Hot summer days, time to get an ice cream. Or are we doing it all wrong? Here's something on why eating ice cream is good all year round.
An acquaintance who’s in his 30s chucked his job as an IT engineer in 2017, went away to Salerno in Italy and returned a good five months later, well versed in the art of making gelato after he’d undergone training at a gelateria.
Upon returning he set up shop and sold a couple of hundred scoops each day during the season.
He smiles much more than he did while working at the largish organisation that develops software for the banking industry.
It seems to be happiness giving work. Have you ever met a grumpy ice cream seller?
Long before the invention of freezers, ice desserts had already been invented.
Centuries before the birth of Christ, the well off were the ones to have access to these delights. It’s not known who actually created sorbets and ice creams.
Some have attributed it to the Roman emperor Nero who had snow brought from the mountains to be mixed with wine and other flavours, others say it was the Persians and yet others claim it was the Greeks or even the Mongols and perhaps the Chinese.
One thing is almost surely established via paintings that depict what looks like snow mixed with colours and flavours, being served.
Who Eats The Most?
The French may express their indignation at being informed that it may have been the Italians who brought sorbets to France.
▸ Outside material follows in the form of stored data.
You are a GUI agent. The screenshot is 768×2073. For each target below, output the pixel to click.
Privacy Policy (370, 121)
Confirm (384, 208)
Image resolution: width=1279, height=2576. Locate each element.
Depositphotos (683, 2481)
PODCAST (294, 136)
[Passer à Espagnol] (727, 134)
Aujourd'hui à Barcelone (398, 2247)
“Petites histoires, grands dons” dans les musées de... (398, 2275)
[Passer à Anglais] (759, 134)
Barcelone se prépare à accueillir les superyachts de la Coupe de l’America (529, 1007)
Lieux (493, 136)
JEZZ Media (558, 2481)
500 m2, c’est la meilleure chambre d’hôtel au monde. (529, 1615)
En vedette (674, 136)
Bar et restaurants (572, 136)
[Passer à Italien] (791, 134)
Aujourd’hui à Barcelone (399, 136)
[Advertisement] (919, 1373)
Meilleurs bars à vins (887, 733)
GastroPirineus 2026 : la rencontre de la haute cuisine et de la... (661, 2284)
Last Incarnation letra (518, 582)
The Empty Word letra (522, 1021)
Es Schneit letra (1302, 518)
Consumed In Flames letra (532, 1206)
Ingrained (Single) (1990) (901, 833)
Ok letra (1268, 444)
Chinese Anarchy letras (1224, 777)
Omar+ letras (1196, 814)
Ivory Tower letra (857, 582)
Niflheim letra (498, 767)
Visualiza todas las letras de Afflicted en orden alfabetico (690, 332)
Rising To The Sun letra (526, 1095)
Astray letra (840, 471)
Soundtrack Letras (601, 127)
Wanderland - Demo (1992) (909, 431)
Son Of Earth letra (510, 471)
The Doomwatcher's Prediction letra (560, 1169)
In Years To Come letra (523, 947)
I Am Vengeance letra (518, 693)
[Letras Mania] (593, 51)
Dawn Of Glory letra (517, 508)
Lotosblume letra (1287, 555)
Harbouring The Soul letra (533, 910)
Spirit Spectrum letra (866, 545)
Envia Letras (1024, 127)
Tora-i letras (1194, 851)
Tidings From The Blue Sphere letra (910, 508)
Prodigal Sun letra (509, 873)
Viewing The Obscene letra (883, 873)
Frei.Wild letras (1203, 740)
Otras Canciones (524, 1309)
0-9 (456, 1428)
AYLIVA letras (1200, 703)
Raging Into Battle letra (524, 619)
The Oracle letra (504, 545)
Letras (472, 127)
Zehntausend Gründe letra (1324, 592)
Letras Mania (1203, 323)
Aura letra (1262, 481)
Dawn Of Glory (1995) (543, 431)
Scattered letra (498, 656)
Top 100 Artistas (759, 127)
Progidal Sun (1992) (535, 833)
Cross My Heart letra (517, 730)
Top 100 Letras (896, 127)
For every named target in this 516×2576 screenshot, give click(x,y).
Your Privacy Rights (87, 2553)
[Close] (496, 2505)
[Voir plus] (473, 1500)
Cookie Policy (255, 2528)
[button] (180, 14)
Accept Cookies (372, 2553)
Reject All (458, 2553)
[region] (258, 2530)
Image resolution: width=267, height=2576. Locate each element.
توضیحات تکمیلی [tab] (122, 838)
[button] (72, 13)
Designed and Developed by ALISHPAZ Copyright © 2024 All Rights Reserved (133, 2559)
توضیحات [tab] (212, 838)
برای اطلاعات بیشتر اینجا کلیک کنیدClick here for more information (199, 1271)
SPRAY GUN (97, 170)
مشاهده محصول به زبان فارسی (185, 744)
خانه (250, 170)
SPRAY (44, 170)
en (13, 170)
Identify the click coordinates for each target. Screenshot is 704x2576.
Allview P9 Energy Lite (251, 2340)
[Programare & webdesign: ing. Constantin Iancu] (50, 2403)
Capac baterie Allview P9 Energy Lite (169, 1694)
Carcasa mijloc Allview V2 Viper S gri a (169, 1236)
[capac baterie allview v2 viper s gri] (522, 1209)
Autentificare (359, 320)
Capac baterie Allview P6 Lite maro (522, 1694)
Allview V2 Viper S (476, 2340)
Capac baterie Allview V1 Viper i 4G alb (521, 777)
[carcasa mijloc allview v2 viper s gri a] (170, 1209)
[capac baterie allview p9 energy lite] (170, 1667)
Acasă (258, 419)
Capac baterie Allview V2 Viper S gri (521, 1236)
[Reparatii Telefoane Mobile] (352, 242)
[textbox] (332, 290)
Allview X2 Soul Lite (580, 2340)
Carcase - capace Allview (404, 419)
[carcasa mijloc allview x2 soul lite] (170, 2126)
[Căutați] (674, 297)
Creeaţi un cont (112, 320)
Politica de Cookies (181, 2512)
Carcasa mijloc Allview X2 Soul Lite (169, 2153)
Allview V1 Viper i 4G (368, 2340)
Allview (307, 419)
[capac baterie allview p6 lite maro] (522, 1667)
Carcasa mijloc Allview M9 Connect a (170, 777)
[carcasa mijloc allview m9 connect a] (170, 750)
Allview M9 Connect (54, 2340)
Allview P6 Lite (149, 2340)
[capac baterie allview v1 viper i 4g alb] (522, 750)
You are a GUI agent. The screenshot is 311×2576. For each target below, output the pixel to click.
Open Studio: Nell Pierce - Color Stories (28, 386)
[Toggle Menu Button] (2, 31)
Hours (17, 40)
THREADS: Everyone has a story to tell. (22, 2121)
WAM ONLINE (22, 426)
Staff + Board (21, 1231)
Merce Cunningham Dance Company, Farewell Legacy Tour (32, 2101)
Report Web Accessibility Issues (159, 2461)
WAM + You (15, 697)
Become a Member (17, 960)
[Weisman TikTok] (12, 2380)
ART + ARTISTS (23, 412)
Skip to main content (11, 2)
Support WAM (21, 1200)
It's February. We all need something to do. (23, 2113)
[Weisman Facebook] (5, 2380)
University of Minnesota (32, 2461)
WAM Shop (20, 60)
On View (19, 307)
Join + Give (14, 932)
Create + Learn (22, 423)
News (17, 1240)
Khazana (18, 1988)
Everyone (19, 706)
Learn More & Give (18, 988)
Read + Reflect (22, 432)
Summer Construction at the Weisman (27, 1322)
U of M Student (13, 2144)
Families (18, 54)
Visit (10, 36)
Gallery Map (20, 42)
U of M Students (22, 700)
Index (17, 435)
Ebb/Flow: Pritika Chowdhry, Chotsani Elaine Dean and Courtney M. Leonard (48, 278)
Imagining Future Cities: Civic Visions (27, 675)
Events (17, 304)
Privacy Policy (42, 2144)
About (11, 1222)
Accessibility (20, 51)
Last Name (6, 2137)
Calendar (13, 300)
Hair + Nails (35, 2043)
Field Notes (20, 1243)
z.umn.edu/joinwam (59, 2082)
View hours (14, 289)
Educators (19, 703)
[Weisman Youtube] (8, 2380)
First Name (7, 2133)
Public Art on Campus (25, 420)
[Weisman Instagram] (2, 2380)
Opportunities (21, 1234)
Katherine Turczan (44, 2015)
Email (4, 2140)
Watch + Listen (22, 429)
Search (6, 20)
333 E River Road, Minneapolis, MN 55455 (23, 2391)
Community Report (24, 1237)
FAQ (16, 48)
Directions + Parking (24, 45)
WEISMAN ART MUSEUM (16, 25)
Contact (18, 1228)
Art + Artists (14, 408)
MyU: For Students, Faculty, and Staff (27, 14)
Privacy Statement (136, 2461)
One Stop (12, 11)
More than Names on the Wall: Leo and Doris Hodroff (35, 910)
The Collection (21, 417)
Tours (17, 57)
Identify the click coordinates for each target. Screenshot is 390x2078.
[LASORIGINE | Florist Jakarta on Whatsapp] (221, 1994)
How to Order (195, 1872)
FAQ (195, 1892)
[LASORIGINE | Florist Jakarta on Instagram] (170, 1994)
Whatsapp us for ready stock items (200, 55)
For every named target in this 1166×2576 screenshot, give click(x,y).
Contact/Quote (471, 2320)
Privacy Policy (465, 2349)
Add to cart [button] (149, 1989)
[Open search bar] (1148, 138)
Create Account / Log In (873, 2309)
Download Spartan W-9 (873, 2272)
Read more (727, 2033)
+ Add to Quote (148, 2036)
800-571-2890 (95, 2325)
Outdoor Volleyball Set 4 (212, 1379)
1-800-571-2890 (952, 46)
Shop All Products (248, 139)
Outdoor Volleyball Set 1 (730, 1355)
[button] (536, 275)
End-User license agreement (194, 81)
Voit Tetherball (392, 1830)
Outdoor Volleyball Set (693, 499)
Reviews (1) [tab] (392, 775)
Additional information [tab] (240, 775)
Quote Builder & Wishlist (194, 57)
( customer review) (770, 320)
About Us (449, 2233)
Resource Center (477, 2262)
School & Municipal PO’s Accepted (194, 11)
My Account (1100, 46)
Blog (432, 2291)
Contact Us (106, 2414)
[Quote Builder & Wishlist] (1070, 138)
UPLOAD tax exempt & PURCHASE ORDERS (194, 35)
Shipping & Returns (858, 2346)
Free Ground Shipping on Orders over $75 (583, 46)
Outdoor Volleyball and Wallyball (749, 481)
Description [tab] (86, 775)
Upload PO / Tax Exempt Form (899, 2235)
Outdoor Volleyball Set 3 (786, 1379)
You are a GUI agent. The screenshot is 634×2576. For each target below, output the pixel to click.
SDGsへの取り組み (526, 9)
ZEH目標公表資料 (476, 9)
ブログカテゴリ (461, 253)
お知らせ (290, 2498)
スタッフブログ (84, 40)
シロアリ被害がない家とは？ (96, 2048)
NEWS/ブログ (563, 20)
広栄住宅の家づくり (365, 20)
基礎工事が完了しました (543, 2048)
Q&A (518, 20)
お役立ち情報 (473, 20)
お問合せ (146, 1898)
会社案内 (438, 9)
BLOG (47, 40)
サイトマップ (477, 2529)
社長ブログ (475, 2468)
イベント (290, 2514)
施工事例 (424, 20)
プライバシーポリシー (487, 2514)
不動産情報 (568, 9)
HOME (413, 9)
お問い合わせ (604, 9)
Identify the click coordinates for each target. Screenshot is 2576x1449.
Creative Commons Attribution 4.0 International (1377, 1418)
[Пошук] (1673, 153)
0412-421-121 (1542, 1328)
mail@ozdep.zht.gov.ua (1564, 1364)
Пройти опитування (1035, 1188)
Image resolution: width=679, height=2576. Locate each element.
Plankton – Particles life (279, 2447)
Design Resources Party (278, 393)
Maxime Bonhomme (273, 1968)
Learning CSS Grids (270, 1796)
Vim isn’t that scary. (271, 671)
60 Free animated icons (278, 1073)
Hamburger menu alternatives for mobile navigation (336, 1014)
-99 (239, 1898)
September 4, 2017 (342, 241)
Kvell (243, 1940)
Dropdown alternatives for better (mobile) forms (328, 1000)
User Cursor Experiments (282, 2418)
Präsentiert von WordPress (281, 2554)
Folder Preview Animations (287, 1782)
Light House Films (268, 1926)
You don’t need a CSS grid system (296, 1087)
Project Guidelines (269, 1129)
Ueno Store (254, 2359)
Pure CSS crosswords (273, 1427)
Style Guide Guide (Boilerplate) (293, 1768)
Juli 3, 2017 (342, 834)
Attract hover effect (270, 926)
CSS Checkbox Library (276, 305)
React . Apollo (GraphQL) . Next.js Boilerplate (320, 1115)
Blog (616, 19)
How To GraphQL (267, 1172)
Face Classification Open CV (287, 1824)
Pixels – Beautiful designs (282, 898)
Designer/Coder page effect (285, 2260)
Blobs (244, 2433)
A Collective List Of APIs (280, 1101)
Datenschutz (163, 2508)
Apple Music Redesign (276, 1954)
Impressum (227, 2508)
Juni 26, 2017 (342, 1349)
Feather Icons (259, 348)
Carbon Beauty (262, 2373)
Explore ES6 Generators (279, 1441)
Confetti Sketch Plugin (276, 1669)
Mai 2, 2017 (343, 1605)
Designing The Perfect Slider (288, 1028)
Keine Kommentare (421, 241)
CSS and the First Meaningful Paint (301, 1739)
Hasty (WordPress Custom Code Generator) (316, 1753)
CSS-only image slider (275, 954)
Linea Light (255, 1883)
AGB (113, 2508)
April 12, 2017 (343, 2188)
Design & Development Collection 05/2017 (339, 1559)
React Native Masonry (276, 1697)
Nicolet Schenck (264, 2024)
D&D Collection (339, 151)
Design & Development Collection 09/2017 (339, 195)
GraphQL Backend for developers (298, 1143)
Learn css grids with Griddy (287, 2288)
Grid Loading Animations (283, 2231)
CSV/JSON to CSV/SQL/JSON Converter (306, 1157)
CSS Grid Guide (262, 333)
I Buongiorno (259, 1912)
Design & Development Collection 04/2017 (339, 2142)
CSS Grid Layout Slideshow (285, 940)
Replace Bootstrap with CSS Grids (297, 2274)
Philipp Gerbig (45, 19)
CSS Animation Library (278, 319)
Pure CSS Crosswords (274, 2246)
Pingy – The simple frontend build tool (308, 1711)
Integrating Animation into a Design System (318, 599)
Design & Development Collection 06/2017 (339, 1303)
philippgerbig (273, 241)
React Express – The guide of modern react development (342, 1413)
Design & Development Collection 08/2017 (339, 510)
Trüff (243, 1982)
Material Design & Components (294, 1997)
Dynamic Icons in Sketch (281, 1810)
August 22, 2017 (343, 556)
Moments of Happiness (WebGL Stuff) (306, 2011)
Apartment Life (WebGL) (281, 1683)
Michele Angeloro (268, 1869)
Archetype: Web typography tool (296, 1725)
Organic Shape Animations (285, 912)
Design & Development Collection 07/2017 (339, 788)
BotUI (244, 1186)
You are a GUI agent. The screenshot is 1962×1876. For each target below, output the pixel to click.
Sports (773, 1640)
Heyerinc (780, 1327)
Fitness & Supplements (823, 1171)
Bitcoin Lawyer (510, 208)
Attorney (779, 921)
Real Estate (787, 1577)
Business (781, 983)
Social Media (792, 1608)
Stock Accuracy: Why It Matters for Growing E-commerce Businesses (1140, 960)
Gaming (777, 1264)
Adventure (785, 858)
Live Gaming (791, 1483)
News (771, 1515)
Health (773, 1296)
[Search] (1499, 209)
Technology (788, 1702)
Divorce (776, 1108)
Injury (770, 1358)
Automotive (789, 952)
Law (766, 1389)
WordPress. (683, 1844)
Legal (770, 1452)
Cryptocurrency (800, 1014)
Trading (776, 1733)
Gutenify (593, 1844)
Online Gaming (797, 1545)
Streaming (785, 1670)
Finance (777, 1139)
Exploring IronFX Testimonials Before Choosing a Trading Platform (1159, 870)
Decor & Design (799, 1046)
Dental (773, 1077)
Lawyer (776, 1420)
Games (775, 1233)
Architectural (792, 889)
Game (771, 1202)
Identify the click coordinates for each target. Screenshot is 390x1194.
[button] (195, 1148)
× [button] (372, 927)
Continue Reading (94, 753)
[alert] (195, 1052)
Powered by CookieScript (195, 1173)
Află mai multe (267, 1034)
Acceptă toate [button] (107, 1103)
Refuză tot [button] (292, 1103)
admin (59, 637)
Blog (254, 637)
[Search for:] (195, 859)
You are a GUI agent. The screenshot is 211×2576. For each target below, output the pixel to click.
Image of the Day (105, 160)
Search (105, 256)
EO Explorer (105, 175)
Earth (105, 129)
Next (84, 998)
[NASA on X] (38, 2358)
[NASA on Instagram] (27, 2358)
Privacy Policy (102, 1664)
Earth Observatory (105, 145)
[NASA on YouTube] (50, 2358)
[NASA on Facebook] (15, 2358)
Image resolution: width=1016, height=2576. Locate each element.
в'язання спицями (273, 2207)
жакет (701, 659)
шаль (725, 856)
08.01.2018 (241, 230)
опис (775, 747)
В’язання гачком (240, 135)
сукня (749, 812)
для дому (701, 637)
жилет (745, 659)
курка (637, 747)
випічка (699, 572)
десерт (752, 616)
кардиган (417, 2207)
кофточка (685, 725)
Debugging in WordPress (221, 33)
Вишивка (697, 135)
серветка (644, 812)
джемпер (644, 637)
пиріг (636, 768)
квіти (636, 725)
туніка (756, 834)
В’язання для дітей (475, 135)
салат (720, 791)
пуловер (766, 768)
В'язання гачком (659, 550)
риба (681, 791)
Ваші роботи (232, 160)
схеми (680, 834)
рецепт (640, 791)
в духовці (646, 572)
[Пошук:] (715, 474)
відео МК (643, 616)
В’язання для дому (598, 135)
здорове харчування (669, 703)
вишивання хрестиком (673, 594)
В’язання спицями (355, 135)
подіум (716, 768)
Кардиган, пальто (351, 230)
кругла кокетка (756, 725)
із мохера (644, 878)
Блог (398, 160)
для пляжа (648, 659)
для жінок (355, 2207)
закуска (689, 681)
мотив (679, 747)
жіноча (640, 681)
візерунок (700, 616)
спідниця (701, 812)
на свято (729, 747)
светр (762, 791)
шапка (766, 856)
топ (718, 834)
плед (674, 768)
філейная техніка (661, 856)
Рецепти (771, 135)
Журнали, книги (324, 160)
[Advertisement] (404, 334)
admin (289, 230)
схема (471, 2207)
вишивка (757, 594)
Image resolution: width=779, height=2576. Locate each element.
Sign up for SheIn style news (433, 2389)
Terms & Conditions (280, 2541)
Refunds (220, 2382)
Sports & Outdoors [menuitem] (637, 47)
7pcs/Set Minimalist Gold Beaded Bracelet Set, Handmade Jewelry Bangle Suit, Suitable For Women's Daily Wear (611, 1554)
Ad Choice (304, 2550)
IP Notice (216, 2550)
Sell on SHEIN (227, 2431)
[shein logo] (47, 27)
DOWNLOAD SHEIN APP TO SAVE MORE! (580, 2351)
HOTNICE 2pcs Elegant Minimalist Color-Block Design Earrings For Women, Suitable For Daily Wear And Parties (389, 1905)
Be all that as it may, frozen desserts have been enjoyed for millennia and remain the most sold dessert and well within reach of most people. Ice cream is prepared in different forms and offered under different names depending on the country but for the most part it’s known as ice cream.
Surprisingly it’s not the Americans who consume the most on a per capita basis. It’s the New Zealanders right there at the top with a consumption of 28.4 litres per person every year followed by the Americans at 20.8 litres and then come other countries including the UK at seven litres per capita.
It is said 90% of Americans and New Zealanders always keep ice cream in their freezers.
What’s The Scoop?
Vanilla which is the most popular flavour in the world was at one time a rare commodity and the most expensive additive to ice creams making the end product super premium.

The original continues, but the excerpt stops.